Problem details:
The answer should match the records character for character.

┌──

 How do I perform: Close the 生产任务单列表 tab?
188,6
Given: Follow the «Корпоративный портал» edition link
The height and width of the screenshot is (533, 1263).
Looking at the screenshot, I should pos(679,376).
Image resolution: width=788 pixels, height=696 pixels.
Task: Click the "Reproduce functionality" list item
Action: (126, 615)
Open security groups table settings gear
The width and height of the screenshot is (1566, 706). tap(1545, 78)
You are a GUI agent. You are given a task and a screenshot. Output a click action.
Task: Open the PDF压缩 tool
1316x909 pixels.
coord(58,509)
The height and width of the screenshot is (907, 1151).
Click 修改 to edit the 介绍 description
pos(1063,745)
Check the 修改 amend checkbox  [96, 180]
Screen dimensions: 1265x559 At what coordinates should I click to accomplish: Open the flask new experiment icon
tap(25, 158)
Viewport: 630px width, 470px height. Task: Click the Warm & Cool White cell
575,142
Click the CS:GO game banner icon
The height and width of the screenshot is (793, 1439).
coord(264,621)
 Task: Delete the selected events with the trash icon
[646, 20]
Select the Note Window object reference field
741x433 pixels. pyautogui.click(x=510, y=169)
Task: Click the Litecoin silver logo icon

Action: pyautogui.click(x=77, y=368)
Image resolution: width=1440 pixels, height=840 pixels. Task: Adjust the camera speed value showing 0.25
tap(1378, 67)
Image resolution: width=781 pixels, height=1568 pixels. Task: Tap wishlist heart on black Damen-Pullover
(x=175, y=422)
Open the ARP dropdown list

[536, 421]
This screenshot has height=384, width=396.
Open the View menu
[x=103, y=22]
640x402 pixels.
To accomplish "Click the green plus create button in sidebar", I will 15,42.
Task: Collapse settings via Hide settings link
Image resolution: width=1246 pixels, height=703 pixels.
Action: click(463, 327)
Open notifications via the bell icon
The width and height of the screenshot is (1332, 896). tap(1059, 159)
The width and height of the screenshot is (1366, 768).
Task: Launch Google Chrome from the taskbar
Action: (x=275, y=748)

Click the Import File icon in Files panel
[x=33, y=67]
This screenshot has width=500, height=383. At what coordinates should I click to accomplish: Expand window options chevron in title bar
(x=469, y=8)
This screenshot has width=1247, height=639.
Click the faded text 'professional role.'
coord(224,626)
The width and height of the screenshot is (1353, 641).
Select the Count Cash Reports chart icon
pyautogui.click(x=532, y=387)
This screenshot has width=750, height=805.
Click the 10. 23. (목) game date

└──

Answer box:
 How do I perform: Close the 生产任务单列表 tab?
188,6
Given: Follow the «Корпоративный портал» edition link
The height and width of the screenshot is (533, 1263).
Looking at the screenshot, I should pos(679,376).
Image resolution: width=788 pixels, height=696 pixels.
Task: Click the "Reproduce functionality" list item
Action: (126, 615)
Open security groups table settings gear
The width and height of the screenshot is (1566, 706). tap(1545, 78)
You are a GUI agent. You are given a task and a screenshot. Output a click action.
Task: Open the PDF压缩 tool
1316x909 pixels.
coord(58,509)
The height and width of the screenshot is (907, 1151).
Click 修改 to edit the 介绍 description
pos(1063,745)
Check the 修改 amend checkbox  [96, 180]
Screen dimensions: 1265x559 At what coordinates should I click to accomplish: Open the flask new experiment icon
tap(25, 158)
Viewport: 630px width, 470px height. Task: Click the Warm & Cool White cell
575,142
Click the CS:GO game banner icon
The height and width of the screenshot is (793, 1439).
coord(264,621)
 Task: Delete the selected events with the trash icon
[646, 20]
Select the Note Window object reference field
741x433 pixels. pyautogui.click(x=510, y=169)
Task: Click the Litecoin silver logo icon

Action: pyautogui.click(x=77, y=368)
Image resolution: width=1440 pixels, height=840 pixels. Task: Adjust the camera speed value showing 0.25
tap(1378, 67)
Image resolution: width=781 pixels, height=1568 pixels. Task: Tap wishlist heart on black Damen-Pullover
(x=175, y=422)
Open the ARP dropdown list

[536, 421]
This screenshot has height=384, width=396.
Open the View menu
[x=103, y=22]
640x402 pixels.
To accomplish "Click the green plus create button in sidebar", I will 15,42.
Task: Collapse settings via Hide settings link
Image resolution: width=1246 pixels, height=703 pixels.
Action: click(463, 327)
Open notifications via the bell icon
The width and height of the screenshot is (1332, 896). tap(1059, 159)
The width and height of the screenshot is (1366, 768).
Task: Launch Google Chrome from the taskbar
Action: (x=275, y=748)

Click the Import File icon in Files panel
[x=33, y=67]
This screenshot has width=500, height=383. At what coordinates should I click to accomplish: Expand window options chevron in title bar
(x=469, y=8)
This screenshot has width=1247, height=639.
Click the faded text 'professional role.'
coord(224,626)
The width and height of the screenshot is (1353, 641).
Select the Count Cash Reports chart icon
pyautogui.click(x=532, y=387)
This screenshot has width=750, height=805.
Click the 10. 23. (목) game date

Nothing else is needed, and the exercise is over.